With all this in mind, the organizations gathering to oppose commercial rent control proposals are urging the City Council to instead pursue more sensible polices that will actually address the greatest challenges facing small businesses and create a better environment for them to succeed. This includes:
- Small Business Lease Program
Rather than artificially seek to limit rents through some form of commercial rent control, policymakers could instead develop programs that support property owners who work to keep legacy businesses and businesses owned by women, people of color, immigrants, artists, and new entrepreneurs in their buildings. One way to do so would be a new property tax abatement program that supports owners who work to keep those types of business owners in their location at affordable rents. Particularly in a strong market when there is competition for space, such a program could provide a meaningful incentive to property owners to keep existing tenants rather than market the space.
- Eliminate Commercial Rent Tax
The commercial rent tax is a 3.9% tax on gross rent paid by commercial tenants whose rent exceeds $250,000 and are located in Manhattan south of 96th street. This tax costs businesses over $840 million in Fiscal Year 2021 and is projected to rise to nearly $1 billion by 2025. With the City budget now in excess of $100 billion, the City can easily afford to eliminate this tax that unfairly raises the cost of doing business in Manhattan and will make it harder for the retail industry to recover.
- Cut the Red Tape
In 2015, the Mayor’s Office reported that New York City has over 6,000 rules and regulations impacting businesses and over 250 different types of business licenses and permits. Consequently, it can take months – if not years – for businesses to open their doors. Rather than ask business owners to understand each and every type of permit and license they may need, the City should create a single small business permit for businesses with fewer than 100 employees. Entrepreneurs should be able to apply with a single form from their phone or computer and promptly get a response from the City. This type of plan, first put forward by then-Mayoral Candidate Kathryn Garcia, is the kind of policy change that will be needed to promptly fill vacant storefronts throughout the five boroughs.
- SBS Neighborhood Centers (Expanded SBS Neighborhood 360 Program)
The City’s Department of Small Business Services (SBS) administers a number of programs to help businesses get up and running but more can be done. Specifically, SBS should strive to create a storefront presence in each business improvement district or community district to provide a visible presence in the neighborhood. Services provided should include help for new entrepreneurs starting a business as well as legal assistance to help businesses understand and enter into commercial leases.
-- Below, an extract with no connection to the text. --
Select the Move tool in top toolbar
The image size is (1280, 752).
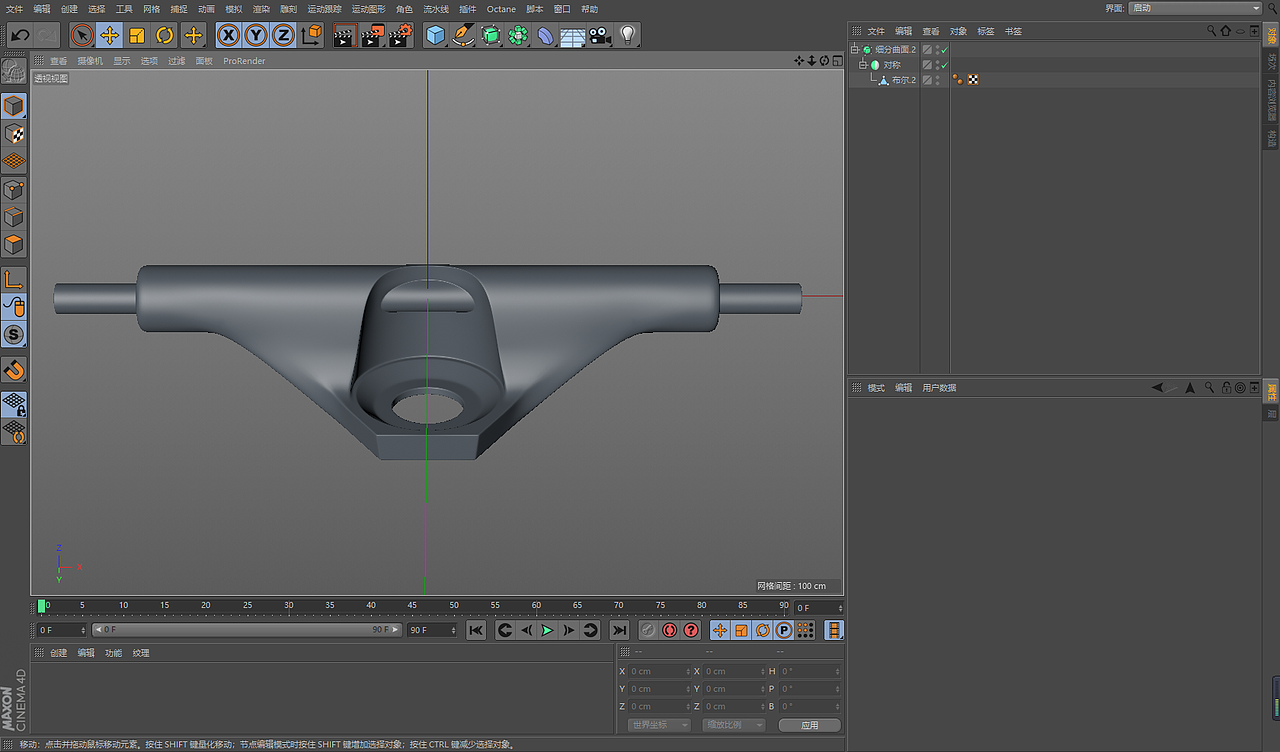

- Street Vendor Enforcement
One of the challenges facing storefront retailers is the competition and disruption from street vendors who are not held to the same regulatory standards as storefronts and may not be operating legally at all. Indeed, in many parts of midtown Manhattan, street vending is not authorized during business hours. Yet, it occurs undeterred. For this reason, as the City sets up its new Street Vendor Advisory Group, it will be critical that enforcement of illegal vending be prioritized.